Sejumlah organisasi masyarakat sipil menggelar upacara HUT Republik Indonesia ke-79 bertema ‘Indonesia is not for sale, Merdeka!’ digelar tak jauh dari Ibu Kota Nusantara (IKN). Pembentangan spanduk tema upacara itu di Jembatan Pulau Balang oleh sejumlah aktivis Greenpeace diwarnai dengan penangkapan.
Selain organisasi masyarakat sipil, upacara ini juga diikuti oleh sejumlah warga desa kawasan Pantai Lango, Kecamatan Penajam. Namun saat pemasangan spanduk di Jembatan Pulau Balang pada rangkaian upacara, sejumlah kapal milik kepolisian perairan dan udara (Polairud) menghampiri beberapa aktivis dan jurnalis. Para aktivis digiring ke Polres Penajam Paser Utara. Sedangkan para jurnalis ditahan di pos polisi jembatan, meski kemudian dibebaskan.
Arie Rompas, Ketua Tim Kampanye Greenpeace Indonesia, mengungkapkan permintaan maaf Presiden Jokowi dalam pidato kenegaraan kemarin tidak ada artinya setelah satu dekade pemerintahannya membawa Indonesia makin jauh dari cita-cita kemerdekaan. Pada akhir masa jabatannya Jokowi mewariskan berbagai masalah ketidakadilan.
Salah satunya adalah IKN yang dia banggakan justru merupakan proyek serampangan dan ugal-ugalan yang merampas hak-hak masyarakat adat dan lokal, tapi memberikan karpet merah untuk oligarki. “Ibarat mengobral negara ini, Jokowi memberikan izin penguasaan lahan hingga 190 tahun untuk investor di Nusantara. Kerusakan lingkungan akibat pembangunan IKN juga akan berimbas memperparah krisis iklim,” kata dia.
Sebelum pembangunan IKN di Kalimantan Timur, Pulau Kalimantan telah dieksploitasi. Menurutnya kolusi pemerintah dengan oligarki sawit dan bubur kertas menjadi pendorong utama deforestasi seluas 15 juta hektare serta perampasan tanah masyarakat adat dan lokal.
Data Forest Watch Indonesia (FWI) mencatat, sekitar 20 ribu hektare hutan di area IKN hilang selama lima tahun terakhir. Total tutupan hutan alam yang tersisa di wilayah IKN hanya 31.364 hektare, termasuk kawasan hutan mangrove seluas 12.819 hektar. Tekad Jokowi membangun Nusantara sebagai ‘forest city’ hanya sesumbar sebab tidak dibarengi dengan upaya melindungi hutan alam tersisa dan memulihkan yang rusak.

• **SOAL YANG DIBERIKAN 1**
Tolong salin ulang tanpa perubahan bagian entri yang dimulai dari baris yang memuat "size (278, 416)" dan berakhir pada baris terakhir entri, termasuk kedua baris tersebut.
• **SOAL YANG DIBERIKAN 2**
Tulis lanjutan teks tentang upacara kemerdekaan di dekat IKN, dimulai setelah kalimat terakhirnya.
Teks dan entri ini diambil dari sumber yang berbeda.

• **ENTRI YANG DIBERIKAN**
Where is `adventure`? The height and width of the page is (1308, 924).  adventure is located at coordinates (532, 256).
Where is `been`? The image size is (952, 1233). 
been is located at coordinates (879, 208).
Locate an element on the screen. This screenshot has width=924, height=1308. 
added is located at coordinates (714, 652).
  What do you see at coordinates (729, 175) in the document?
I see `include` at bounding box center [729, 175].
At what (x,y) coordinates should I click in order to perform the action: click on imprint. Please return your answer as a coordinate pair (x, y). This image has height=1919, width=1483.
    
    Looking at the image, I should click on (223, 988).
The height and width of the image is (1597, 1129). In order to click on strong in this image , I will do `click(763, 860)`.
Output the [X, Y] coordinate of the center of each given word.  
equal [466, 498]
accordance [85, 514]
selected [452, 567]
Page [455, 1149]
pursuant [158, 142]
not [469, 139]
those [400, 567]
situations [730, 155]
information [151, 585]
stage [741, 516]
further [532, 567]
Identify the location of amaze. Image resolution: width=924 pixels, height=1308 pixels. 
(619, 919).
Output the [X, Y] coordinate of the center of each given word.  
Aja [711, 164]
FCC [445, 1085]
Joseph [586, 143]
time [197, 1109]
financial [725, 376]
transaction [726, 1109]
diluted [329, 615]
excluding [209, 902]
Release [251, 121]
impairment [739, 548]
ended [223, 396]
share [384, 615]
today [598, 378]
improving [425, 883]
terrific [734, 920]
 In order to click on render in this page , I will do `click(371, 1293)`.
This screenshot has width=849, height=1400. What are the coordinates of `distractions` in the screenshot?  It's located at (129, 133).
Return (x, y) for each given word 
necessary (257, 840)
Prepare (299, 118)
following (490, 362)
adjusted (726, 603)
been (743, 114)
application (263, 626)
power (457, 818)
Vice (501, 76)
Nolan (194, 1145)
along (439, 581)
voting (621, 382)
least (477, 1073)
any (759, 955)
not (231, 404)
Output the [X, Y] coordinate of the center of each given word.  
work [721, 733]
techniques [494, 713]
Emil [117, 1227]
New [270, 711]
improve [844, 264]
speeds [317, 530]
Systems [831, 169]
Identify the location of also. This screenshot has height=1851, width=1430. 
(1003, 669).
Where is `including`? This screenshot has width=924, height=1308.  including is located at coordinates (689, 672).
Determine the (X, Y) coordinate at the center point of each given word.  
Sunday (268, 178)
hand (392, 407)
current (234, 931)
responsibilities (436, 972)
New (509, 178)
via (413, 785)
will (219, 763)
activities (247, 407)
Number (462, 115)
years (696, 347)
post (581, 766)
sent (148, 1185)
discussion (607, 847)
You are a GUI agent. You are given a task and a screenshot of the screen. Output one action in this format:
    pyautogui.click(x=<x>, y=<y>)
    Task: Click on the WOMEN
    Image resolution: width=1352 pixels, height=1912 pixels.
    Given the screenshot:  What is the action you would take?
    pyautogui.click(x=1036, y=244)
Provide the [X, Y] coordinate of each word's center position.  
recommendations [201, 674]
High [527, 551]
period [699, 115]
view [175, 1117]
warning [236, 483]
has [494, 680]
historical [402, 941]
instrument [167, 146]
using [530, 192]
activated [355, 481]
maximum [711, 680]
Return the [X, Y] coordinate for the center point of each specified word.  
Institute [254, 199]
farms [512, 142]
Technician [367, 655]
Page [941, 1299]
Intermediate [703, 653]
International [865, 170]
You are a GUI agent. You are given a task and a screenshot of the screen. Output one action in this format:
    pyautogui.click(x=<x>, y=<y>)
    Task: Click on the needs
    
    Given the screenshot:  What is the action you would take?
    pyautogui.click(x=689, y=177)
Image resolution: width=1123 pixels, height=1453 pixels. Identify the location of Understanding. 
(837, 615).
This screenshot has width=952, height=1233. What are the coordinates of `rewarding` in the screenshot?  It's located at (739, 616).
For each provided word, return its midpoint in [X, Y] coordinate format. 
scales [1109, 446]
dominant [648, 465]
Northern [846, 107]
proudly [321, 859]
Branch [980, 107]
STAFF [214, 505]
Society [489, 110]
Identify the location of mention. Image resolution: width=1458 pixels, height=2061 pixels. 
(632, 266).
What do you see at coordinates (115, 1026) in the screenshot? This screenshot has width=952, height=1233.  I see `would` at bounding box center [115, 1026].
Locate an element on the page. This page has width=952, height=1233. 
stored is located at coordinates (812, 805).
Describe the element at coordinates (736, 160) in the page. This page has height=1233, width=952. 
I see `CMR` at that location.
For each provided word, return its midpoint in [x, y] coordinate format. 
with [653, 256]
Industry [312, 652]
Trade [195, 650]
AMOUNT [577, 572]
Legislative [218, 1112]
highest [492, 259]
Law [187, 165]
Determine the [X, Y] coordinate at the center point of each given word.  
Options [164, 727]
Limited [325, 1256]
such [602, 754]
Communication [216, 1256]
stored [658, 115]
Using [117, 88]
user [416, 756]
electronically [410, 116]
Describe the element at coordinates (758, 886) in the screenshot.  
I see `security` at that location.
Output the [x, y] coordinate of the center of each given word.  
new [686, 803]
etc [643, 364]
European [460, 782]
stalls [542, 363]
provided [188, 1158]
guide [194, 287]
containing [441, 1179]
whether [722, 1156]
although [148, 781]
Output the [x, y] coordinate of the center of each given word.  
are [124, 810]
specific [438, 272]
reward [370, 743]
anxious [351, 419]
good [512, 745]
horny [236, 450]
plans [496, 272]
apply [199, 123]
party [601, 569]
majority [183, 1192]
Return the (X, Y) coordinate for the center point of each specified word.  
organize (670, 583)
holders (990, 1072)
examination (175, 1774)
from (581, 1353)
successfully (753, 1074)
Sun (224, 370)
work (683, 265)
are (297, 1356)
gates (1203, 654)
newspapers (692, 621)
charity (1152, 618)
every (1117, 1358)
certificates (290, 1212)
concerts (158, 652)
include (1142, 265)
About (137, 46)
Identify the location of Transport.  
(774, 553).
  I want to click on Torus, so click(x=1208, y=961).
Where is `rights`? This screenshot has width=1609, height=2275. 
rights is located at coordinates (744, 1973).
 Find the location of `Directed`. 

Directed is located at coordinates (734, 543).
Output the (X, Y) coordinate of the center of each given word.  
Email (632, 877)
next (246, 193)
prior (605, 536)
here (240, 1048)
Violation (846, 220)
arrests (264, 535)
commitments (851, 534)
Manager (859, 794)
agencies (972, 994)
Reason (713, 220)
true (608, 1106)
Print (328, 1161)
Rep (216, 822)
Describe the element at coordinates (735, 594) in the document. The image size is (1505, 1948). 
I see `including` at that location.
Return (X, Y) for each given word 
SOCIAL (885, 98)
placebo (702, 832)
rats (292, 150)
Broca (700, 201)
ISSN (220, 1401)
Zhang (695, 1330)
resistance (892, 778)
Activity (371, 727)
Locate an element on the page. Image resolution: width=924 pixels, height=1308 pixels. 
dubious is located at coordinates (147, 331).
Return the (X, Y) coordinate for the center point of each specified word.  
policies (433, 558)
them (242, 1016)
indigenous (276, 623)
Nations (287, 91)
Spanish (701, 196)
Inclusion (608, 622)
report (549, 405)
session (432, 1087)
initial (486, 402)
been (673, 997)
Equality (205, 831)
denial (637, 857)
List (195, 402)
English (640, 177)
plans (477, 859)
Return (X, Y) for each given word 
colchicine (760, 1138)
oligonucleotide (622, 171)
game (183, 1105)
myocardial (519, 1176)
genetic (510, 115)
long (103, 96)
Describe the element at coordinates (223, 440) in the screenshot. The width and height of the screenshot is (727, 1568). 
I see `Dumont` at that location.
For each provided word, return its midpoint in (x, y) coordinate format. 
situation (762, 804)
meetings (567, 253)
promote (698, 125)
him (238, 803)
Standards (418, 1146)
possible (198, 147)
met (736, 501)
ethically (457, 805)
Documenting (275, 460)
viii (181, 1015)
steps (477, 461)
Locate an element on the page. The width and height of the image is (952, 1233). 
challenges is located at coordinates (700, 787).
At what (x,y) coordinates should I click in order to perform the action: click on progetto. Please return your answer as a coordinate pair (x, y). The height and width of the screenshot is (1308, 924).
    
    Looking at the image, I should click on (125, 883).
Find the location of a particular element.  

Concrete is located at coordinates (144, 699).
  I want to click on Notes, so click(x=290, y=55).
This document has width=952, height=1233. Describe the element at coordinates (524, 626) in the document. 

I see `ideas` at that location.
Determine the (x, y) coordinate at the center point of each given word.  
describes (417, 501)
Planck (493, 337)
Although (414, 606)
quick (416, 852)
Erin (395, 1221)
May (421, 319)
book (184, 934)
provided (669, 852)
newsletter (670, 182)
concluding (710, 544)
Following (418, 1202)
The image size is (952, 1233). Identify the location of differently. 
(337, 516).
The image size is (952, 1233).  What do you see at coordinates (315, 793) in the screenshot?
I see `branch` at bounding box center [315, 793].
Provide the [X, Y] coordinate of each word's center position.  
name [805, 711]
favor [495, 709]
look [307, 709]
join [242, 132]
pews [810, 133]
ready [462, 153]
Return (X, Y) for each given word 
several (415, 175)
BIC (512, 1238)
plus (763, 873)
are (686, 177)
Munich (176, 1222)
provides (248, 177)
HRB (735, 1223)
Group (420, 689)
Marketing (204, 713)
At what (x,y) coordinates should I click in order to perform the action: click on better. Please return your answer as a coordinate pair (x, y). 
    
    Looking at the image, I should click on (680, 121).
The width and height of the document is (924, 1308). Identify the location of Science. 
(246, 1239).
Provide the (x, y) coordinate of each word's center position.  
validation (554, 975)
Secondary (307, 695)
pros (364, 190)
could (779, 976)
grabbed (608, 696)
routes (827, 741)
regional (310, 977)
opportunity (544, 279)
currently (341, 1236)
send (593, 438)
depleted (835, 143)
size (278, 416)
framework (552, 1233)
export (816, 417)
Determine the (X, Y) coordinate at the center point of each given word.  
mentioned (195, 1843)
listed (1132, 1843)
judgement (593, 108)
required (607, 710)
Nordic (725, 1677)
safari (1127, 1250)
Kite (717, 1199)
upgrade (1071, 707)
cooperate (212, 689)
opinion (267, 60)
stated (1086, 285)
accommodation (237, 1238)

• **HASIL LATIHAN 1**
size (278, 416)
framework (552, 1233)
export (816, 417)
Determine the (X, Y) coordinate at the center point of each given word.  
mentioned (195, 1843)
listed (1132, 1843)
judgement (593, 108)
required (607, 710)
Nordic (725, 1677)
safari (1127, 1250)
Kite (717, 1199)
upgrade (1071, 707)
cooperate (212, 689)
opinion (267, 60)
stated (1086, 285)
accommodation (237, 1238)

• **HASIL LATIHAN 2**
Direktur Eksekutif Wahana Lingkungan Hidup Indonesia (Walhi) Kaltim, Fathur Roziqin Fen, menyebutkan IKN adalah wajah dari ilusi kemegahan dalam perayaan kemerdekaan 79 tahun. Kebanggaan nasionalisme dan kebangsaan kita dijebak pada kemegahan infrastruktur semata. Fakta lapangannya, seperti konflik agraria, dampak ekologis hingga kriminalisasinya dikaburkan.
“Proyek pembangunan IKN juga melahirkan silent victims, seperti orangutan, bekantan, pesut, dan keanekaragaman hayati di lanskap Teluk Balikpapan, yang habitat dan eksistensinya terancam tapi mereka tak bisa bersuara,” ucapnya. Pembangunan IKN membabat mangrove di hulu Teluk Balikpapan, yang menjadi akses jalur perairan untuk alat-alat berat. Penghancuran mangrove dan arus mobilitas yang masif di teluk mengganggu habitat pesut, duyung, serta buaya muara. Alhasil fauna tersebut kerap berkonflik dengan warga lokal beberapa tahun terakhir.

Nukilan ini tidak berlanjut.